3. Le rôle renforcé des notations dans le développement des produits structurés
a) La notation comme partie intégrante de l'élaboration des titrisations
Le marché des produits structurés dépend directement des notations émises par les agences.
Elles tiennent un rôle central dans le processus même de titrisation. En effet, si la nature de la notation des produits titrisés est identique à celle des entreprises - l'agence de notation doit émettre une opinion sur la capacité des actifs titrisés à faire face au remboursement de la dette - le processus est tout autre.
Les agences interviennent en amont car la structuration consiste notamment à établir des « tranches » au sein du produit titrisé qui obtiennent des notes différentes, dont une au moins bénéficie d'un AAA . La notation est ici un objectif sur la base duquel le produit est élaboré et non plus une opinion délivrée ex post .
Le processus de titrisation - la sélection des créances dites sous-jacentes, leur regroupement, leur découpage ainsi que les montages juridiques - ne permet généralement pas à l'investisseur de procéder facilement à sa propre évaluation du risque. Cette complexité fait de la notation un label qui conditionne le placement du produit structuré.
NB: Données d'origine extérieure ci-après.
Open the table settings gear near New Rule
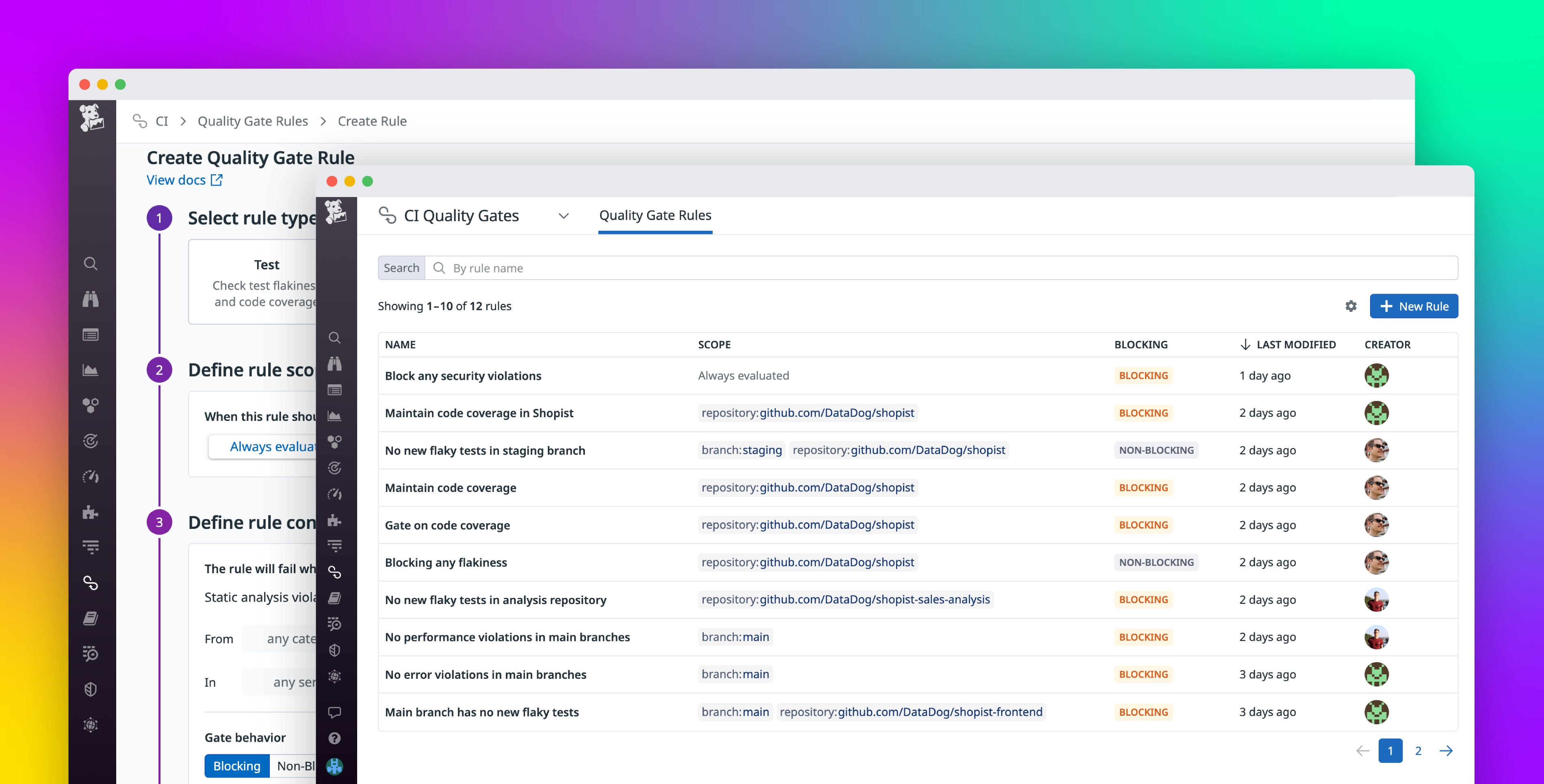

Le succès des opérations de titrisation tient aussi au fait qu'elles permettent de transformer partiellement des actifs ne bénéficiant pas des meilleures notations en des tranches dites « seniors » bénéficiant de la meilleure notation. Ainsi, un fonds dont le portefeuille est limité à des actifs de la catégorie « investissement » peut investir dans une tranche de titrisation notée AAA adossée à des actifs notés B qui lui seraient autrement interdits.
b) La notation comme obligation réglementaire en France
En faisant de la notation une obligation réglementaire, le législateur français a lié très tôt titrisation et notation . L'article L. 214-44 du code monétaire et financier prévoit implicitement l'obligation de notation pour tout titre émis par un véhicule de titrisation français - Fonds commun de créances devenu Fonds commun de titrisation ou Société de titrisation - faisant l'objet d'un appel public à l'épargne.
Dans son appréciation de la qualité des produits structurés reçus en garantie, l'Eurosystème exige au minimum deux évaluations de crédit établies par des « OEEC » agréés. Il applique la règle, dite de la « deuxième meilleure note », selon laquelle le produit n'est pas accepté en garantie si la deuxième meilleure note n'est pas supérieure aux standards requis par les règles de l'Eurosystème. Par exemple, un produit structuré X peut être accepté en garantie sous réserve qu'il soit noté AAA. Il bénéficie de deux notations : AAA et AA+. En application de la règle de la « deuxième meilleure note », le produit ne sera pas accepté.